• [Task list]
1. In the article on phantom networks in behavioral health, what share of the mental health providers listed in Oregon Medicaid managed care networks did not actually see patients, on average?
2. Quote the article on phantom networks in behavioral health, starting with "Earlier in the" and going on through "didn’t actually see patients.".
3. Write what comes next in the article on phantom networks in behavioral health, picking up after its final sentence.

• [Source document]
-----
Phantom networks in behavioral health are coming into focus as yet another potential barrier to care.
The behavioral health industry faces clear challenges from workforce shortages and reimbursement parity enforcement issues. Now, an increasing body of evidence shows that many payers struggle to keep accurate records of behavioral health provider networks.
This, in turn, undermines efforts to get more people in need of mental health care connected to services.
Earlier in the month, researchers from the Oregon Health & Science University and Johns Hopkins University found that, on average, more than half of all mental health providers listed on Oregon Medicaid managed care providers’ networks didn’t actually see patients.
Dr. Jane Zhu, assistant professor of medicine at Oregon Health & Science University (OHSU) and an author of the phantom network study, said there is some variability between the providers listed as in the network and the providers that actually see patients.
“What’s not expected is the discrepancy between what’s listed in the directory and [the providers that are] actually seeing patients and it’s not explained by geographic variation alone,” Zhu said in an interview. “There’s something going on here that suggests that potential health plan capacity and administrative capabilities to keep up with these provider directories is potentially playing a role.”
-----
• [Exercise data]
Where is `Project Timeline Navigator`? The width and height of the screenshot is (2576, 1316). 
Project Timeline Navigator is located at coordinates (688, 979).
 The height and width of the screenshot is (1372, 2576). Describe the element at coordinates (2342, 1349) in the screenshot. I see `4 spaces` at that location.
-----
• [Replies]
1. More than half.

2.
Earlier in the month, researchers from the Oregon Health & Science University and Johns Hopkins University found that, on average, more than half of all mental health providers listed on Oregon Medicaid managed care providers’ networks didn’t actually see patients.

3.
In the most extreme case, 90.3% of the providers listed in one Medicaid provider network didn’t see any Medicaid patients. Dubbed phantom networks, these insurance plans were shown to have networks that would otherwise appear robust but don’t actually supply the required access to care, the study states.
“There’s lots of variation that you see across [these] health plans and that ranges from the rate of providers [not seeing Medicaid patients] being in the teens to 90%,” Zhu said. “That is a huge shocker to me. I was very surprised to see that.”
Phantom networks, on top of being inconvenient, can delay, interrupt or even lead some patients to avoid getting health care. This is true even in commercial health insurance, Zhu said.
Zhu said other research finds that commercially insured members who relied on their insurer’s network to find a mental health practitioner were twice as likely to be charged out-of-network rates and four times like to get a surprise bill.
Another key finding in Zhu’s research was that mental health care provided to Medicaid enrollees comes from a small corps of providers.
“A third of prescribers are seeing the majority of Medicaid patients and that finding is in line with [a] previous study,” Zhu said.
Further impacts of phantom networks
Provider directories are often inaccurate in a broader context than Medicaid, according to Elizabeth Hinton, associate director for the Program on Medicaid and the Uninsured at the Kaiser Family Foundation.
She highlighted many factors at play. For example, insurers have the administrative challenge of verifying provider information. Additionally, providers shoulder the burden of updating insurers when they make a change.
However, phantom networks foil state efforts to regulate insurers.
“The basis for regulators to evaluate some of those quantitative access standards that states create are the provider directories,” Hinton said. “So having inaccurate provider directories certainly poses a lot of problems in terms of trying to evaluate [insurers].”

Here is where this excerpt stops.